Fruit Flyer

Overview
- Service type: Freight train
- First service: 13 October 1958
- Former operator(s): Victorian Railways

Route
- Termini: Mildura Dynon Freight Terminal
- Stops: Irymple Red Cliffs Carwarp Hattah
- Distance travelled: 566 kilometres
- Average journey time: 10 hours
- Service frequency: 6 x weekly (Sun-Fri)
- Line(s) used: Mildura Serviceton

Technical
- Track gauge: 1,600 mm (5 ft 3 in)
- Operating speed: 110 km/h

= Fruit Flyer =

Former overnight train in Australia

The Fruit Flyer was a fast overnight freight train operated by the Victorian Railways to bring fruit produce from the Mildura district to the Melbourne Markets. It first ran on 13 October 1958.

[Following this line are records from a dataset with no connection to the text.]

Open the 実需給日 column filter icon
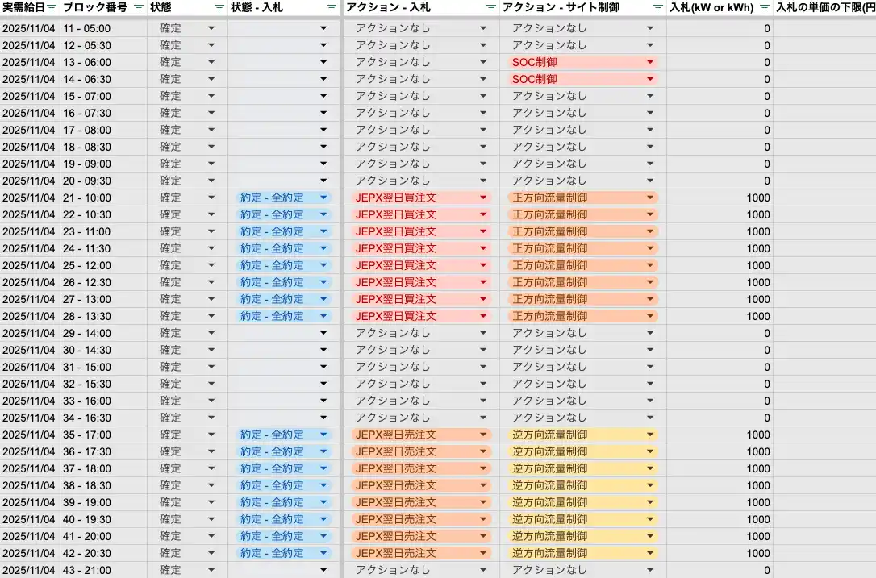 [52, 7]
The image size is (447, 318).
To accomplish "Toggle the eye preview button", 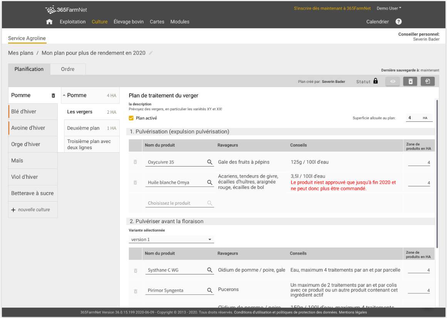I will (393, 81).
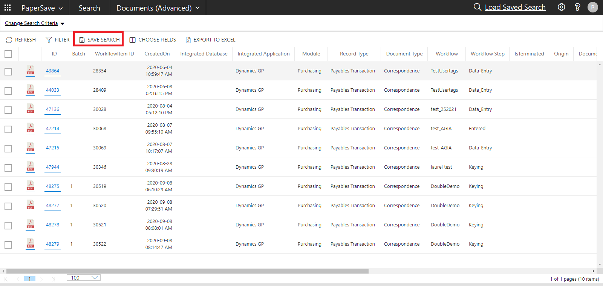
Task: Click the settings gear icon
Action: click(x=562, y=7)
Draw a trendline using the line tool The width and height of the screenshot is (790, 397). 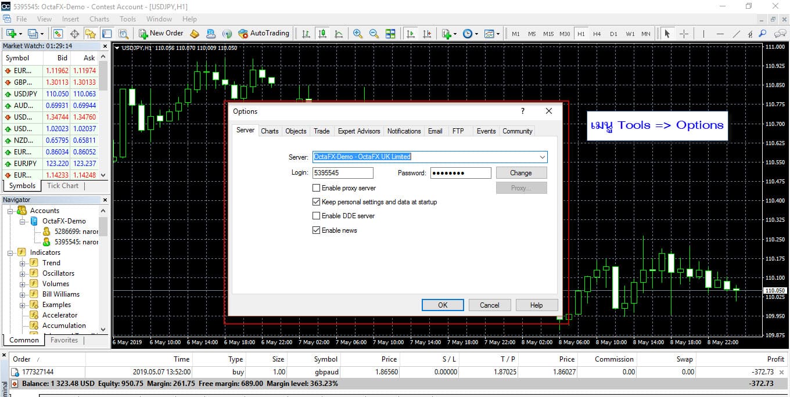click(x=737, y=34)
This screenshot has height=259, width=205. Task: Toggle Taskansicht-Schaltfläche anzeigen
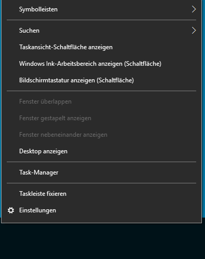pos(101,47)
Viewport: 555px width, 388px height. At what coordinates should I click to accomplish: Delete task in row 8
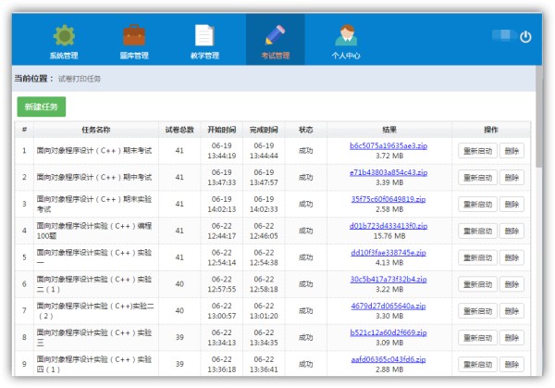512,337

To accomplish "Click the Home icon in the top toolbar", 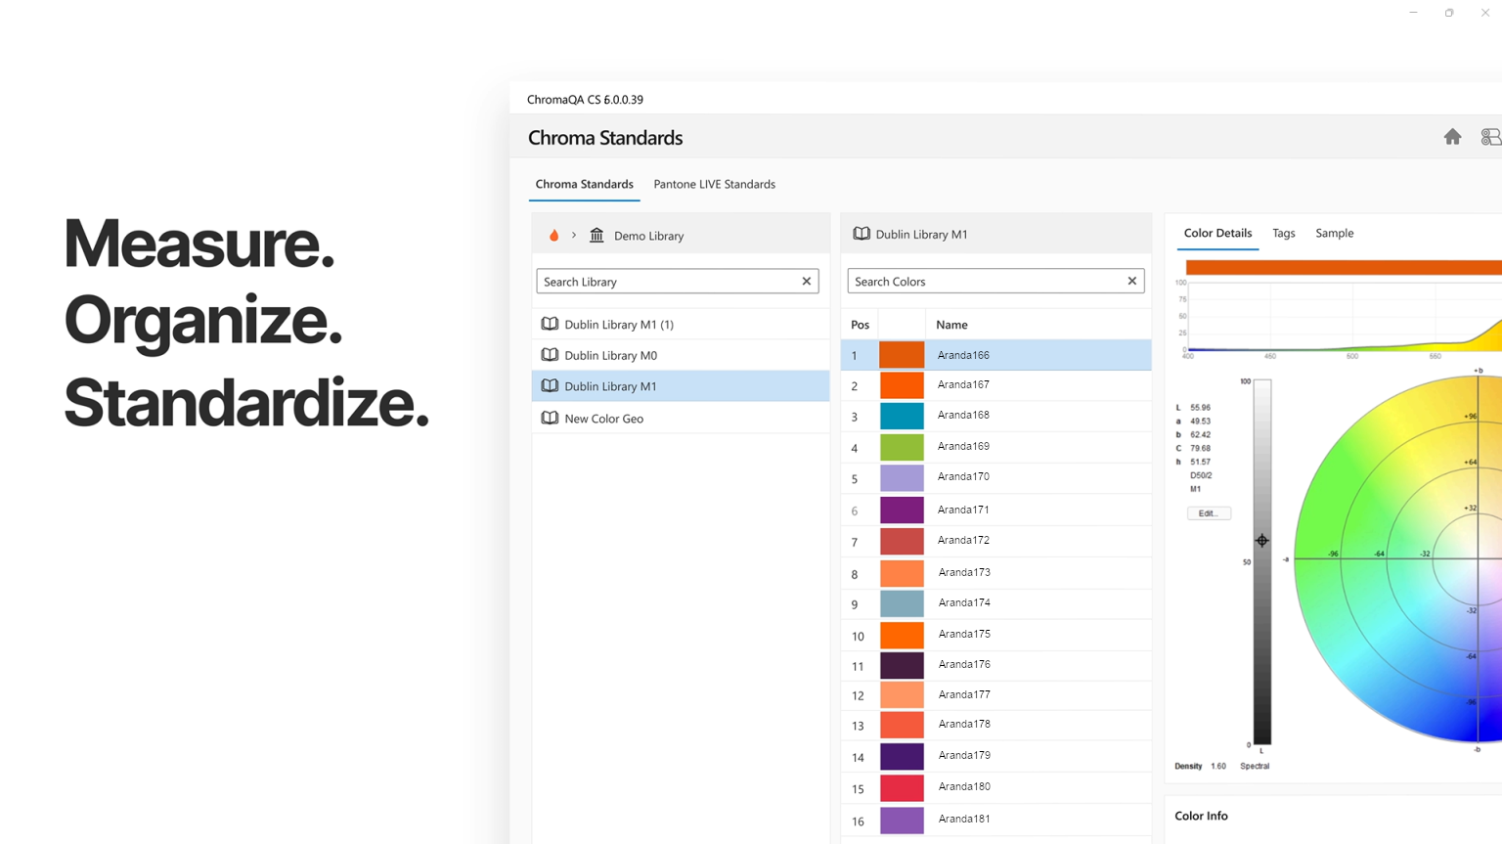I will 1453,136.
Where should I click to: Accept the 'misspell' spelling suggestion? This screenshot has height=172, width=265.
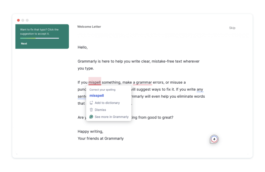[x=97, y=96]
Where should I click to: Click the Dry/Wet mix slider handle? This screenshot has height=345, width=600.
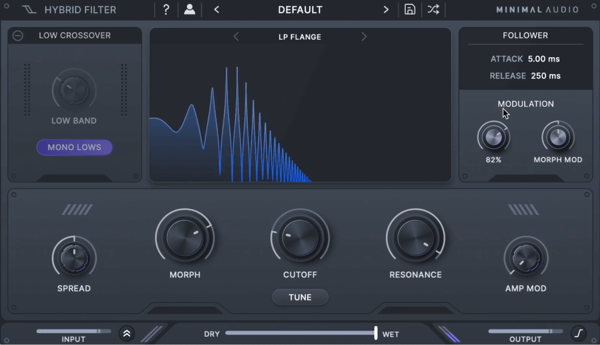tap(376, 333)
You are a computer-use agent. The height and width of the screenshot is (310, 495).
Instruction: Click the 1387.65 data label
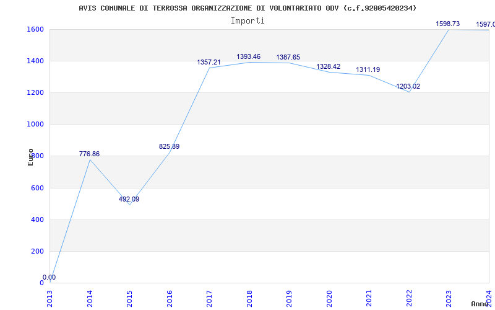click(x=288, y=57)
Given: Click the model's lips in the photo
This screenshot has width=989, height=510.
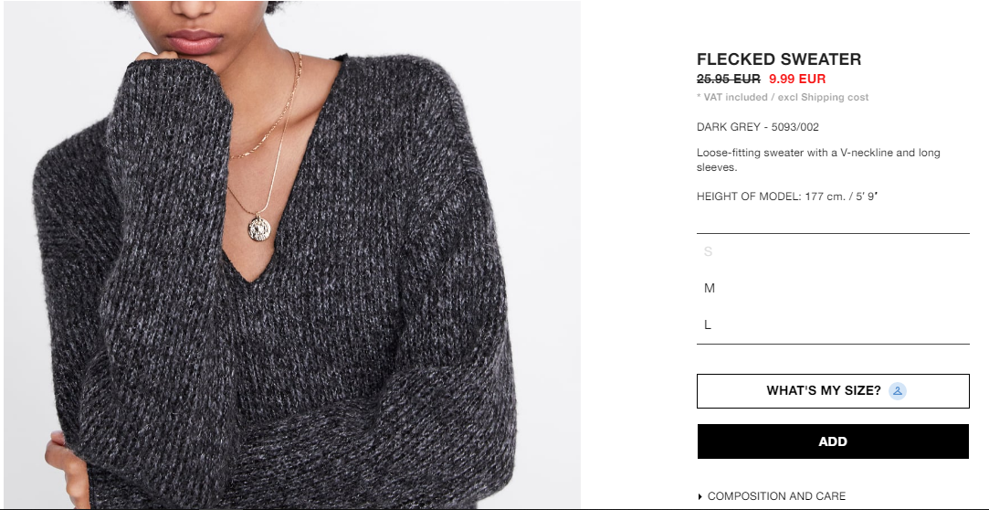Looking at the screenshot, I should pyautogui.click(x=194, y=42).
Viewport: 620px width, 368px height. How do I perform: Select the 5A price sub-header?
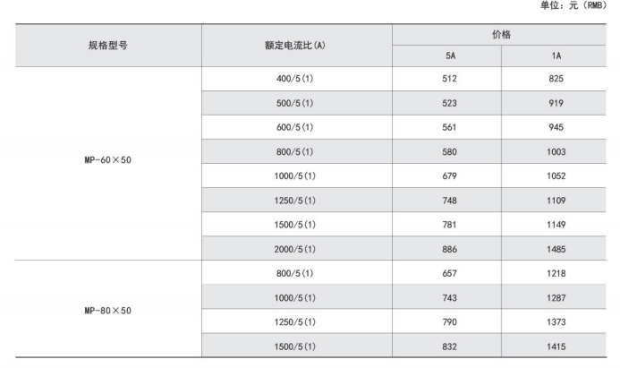coord(449,56)
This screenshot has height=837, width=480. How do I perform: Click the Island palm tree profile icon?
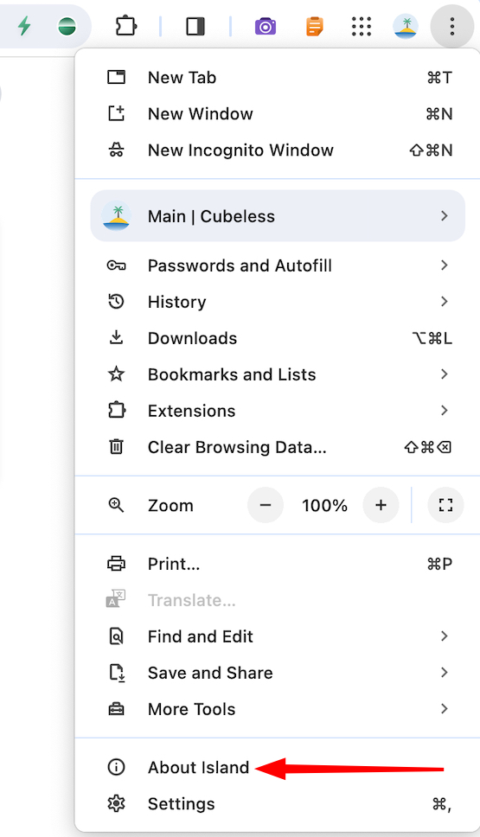[x=406, y=26]
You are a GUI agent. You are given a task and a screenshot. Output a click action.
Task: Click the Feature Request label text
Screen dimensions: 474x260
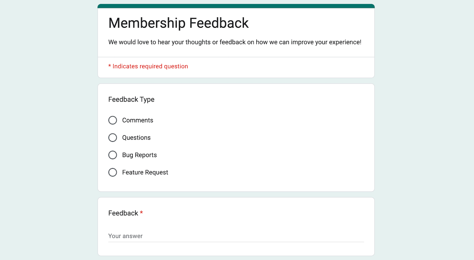[145, 173]
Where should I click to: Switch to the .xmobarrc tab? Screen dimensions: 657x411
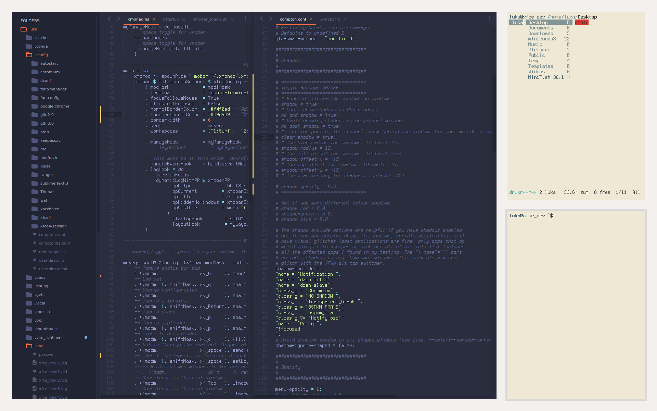point(331,20)
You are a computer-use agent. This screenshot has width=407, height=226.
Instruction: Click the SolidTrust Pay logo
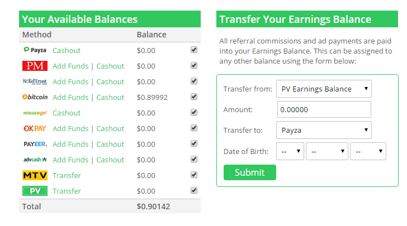click(x=35, y=81)
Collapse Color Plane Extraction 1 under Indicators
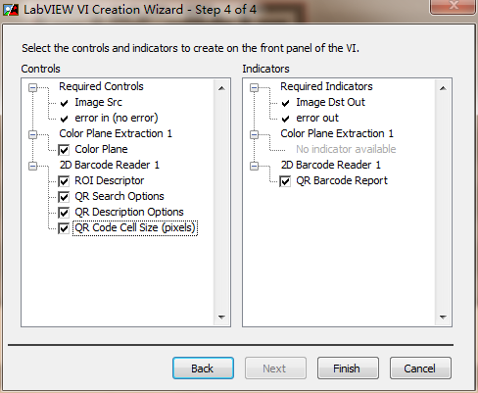The image size is (478, 393). [x=254, y=134]
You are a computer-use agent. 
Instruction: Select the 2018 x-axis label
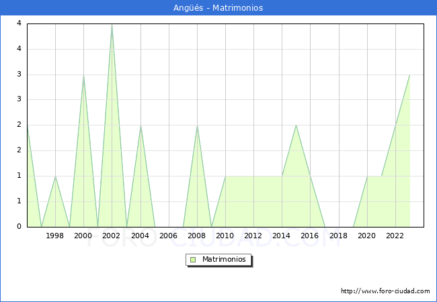pyautogui.click(x=338, y=236)
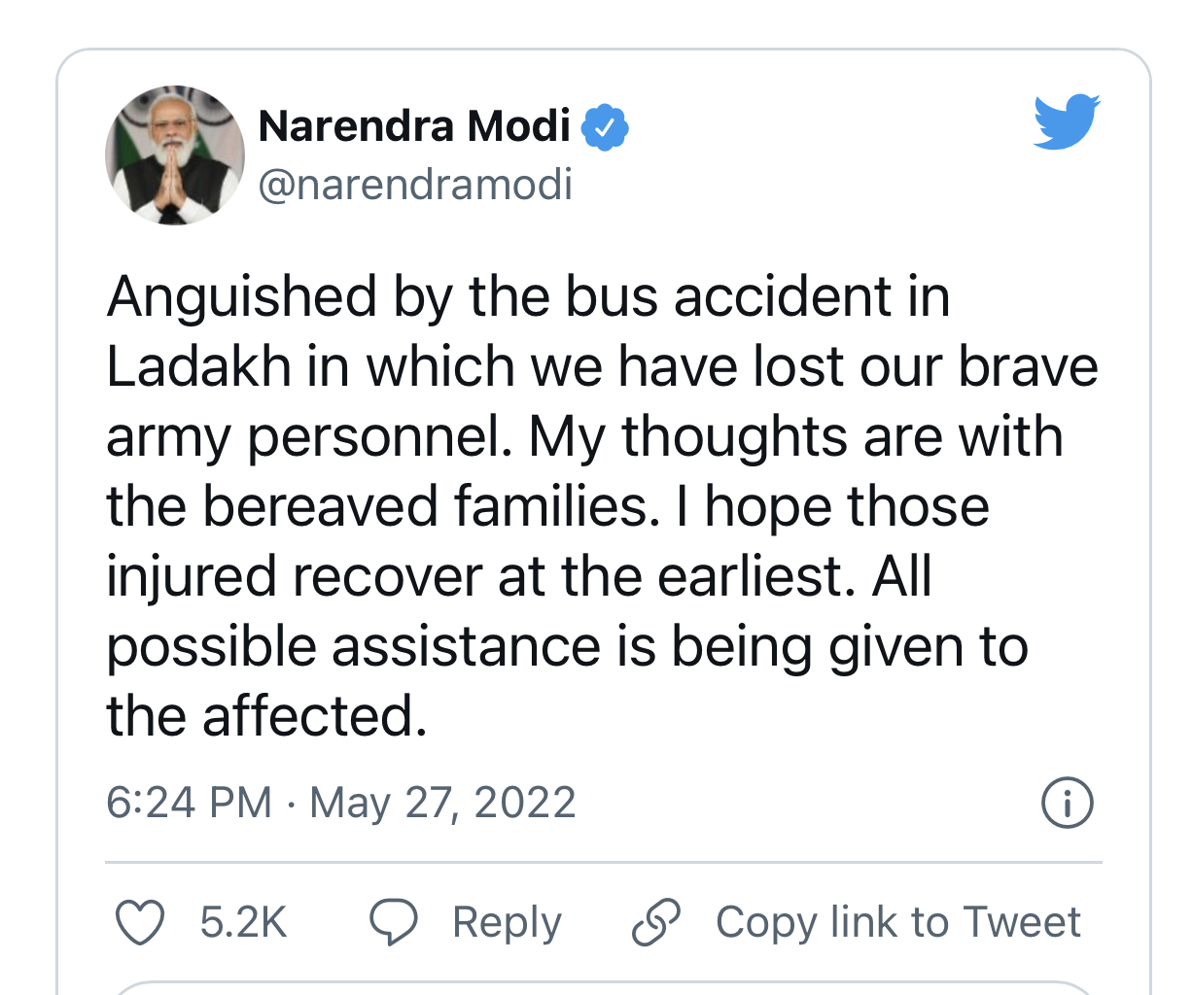
Task: Open Narendra Modi's profile photo
Action: 175,155
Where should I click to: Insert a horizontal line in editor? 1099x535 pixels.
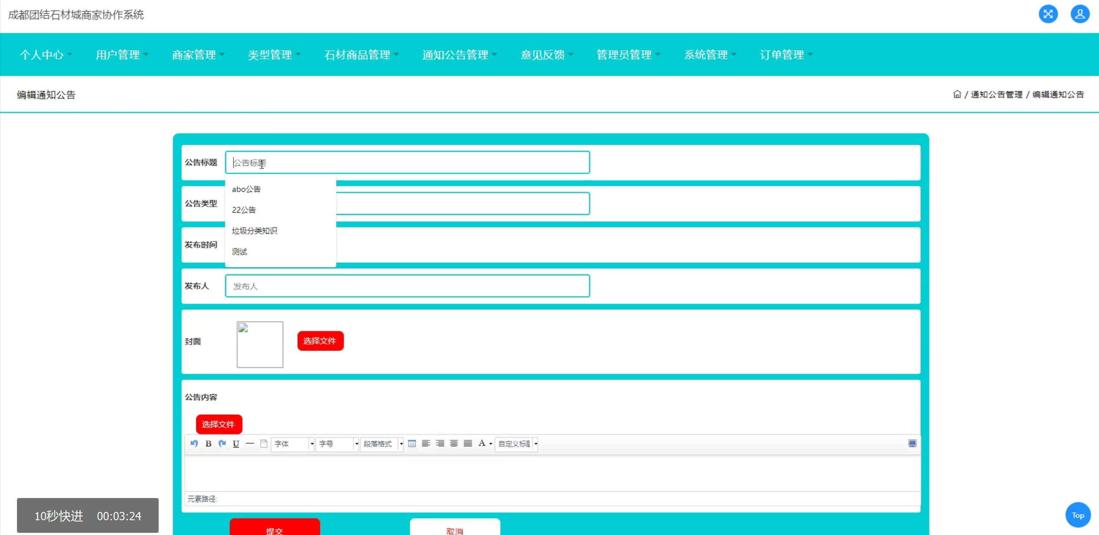click(x=250, y=443)
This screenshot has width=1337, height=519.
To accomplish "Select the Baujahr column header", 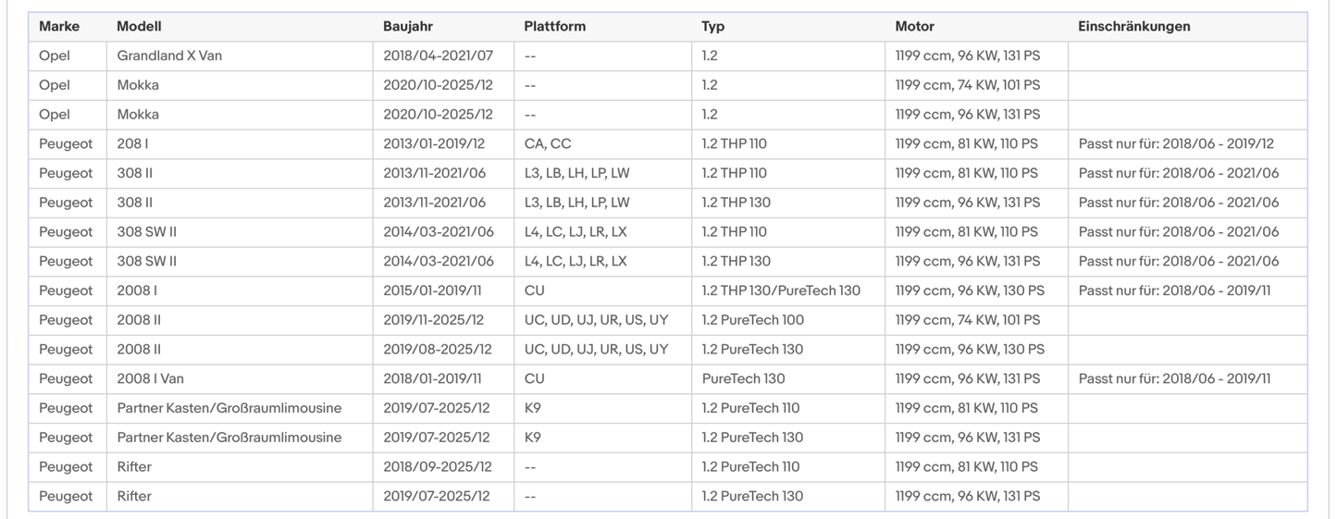I will (408, 27).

It departed at 17:00, loading at Irymple, , Carwarp and Hattah before running express to Dynon Freight Terminal arriving at 03:00. To allow it to operate at the line speed of 70 mph, the wagons were fitted with bogies similar to those fitted on passenger carriages.

It initially operated three times weekly on Monday, Wednesday and Friday nights, but within a few weeks this had increased to four times. By 1961 it was running six times a week, Sunday to Friday.